With no narrator guidance or reflection, we don’t have insight into what’s occurring in the story—no context to understand the action taking place. Too often, writers depict action in scenes without offering enough clues about how those actions are affecting the narrator, forgetting that the reader is tracking what happens internally as much as externally.
Inner life and reflection are important in all fiction and creative nonfiction, but especially important in memoir, because we are trying to understand our emotional selves as we write and need to share those insights with readers.

Another example:

“We went to the store to get the wedding dress, and then out for coffee afterward. It was a nice afternoon.”

We don’t know the narrator’s reaction to getting the dress, the context in which this is happening, or what “nice afternoon” means. The narrator needs to say more about what is happening and show what it means.

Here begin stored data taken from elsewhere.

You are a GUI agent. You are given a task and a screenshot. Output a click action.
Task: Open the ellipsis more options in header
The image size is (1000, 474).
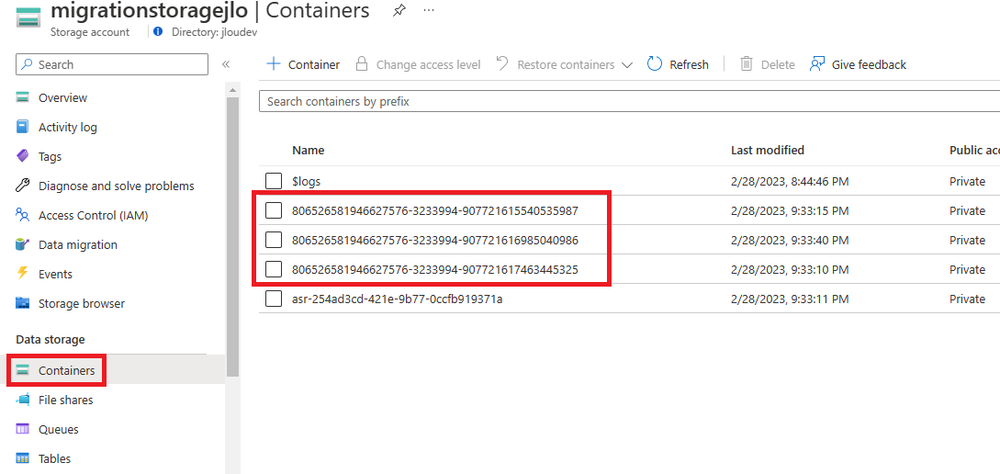click(429, 11)
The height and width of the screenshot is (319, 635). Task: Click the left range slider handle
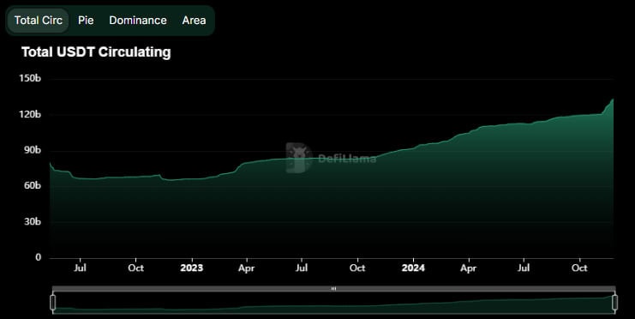pyautogui.click(x=52, y=303)
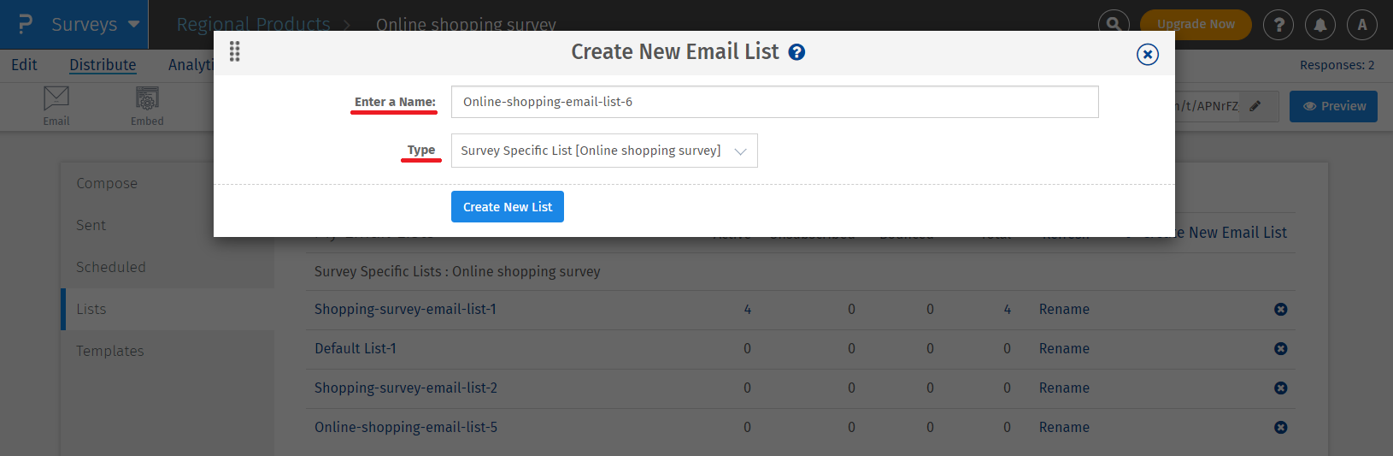Rename the Default List-1 list
The width and height of the screenshot is (1393, 456).
click(x=1064, y=349)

“After we made our selection, we decided to celebrate Laura’s having found the perfect dress to marry the man she’d lost track of so many years ago in. On Smith Street, not far from the dress store, we found the Little Mermaid Bar, where we ordered the best margaritas I’d ever had in my life. The sun-dappled trees and the soft southern breeze, the way the drinks softened our bones, and the feeling that the past had finally been made right, came together to create a moment I knew we’d always remember.”

In this passage, the setting—Smith Street, the bar, the quality of the drink, and the narrator’s enjoyment of the moment—create a pleasing mood for the reader to identify with. The narrator translates how she will remember the moment, and we learn about her relationship with her friend and how this moment connects with the past. The descriptions of the “sun-dappled trees” and “soft southern breeze” are sensual details that invite the reader to share in the same relaxed feeling the narrator experiences in that moment.

The Role of the Narrator
The narrator has two roles in memoir: the writer-guide, who has a perspective on the whole story and tells the story in the “I” voice; and the first-person point of view “I” character, who appears in scenes of the memoir that are located in a particular time and place. The narrator can generalize, summarize, and reflect. The character, however, is embodying specific moments in time, and sees each moment only through the lens of who they were then. If your memoir features you as a nine-year-old during some scenes, then in those scenes the reader should experience the world through the eyes of the nine-year-old you.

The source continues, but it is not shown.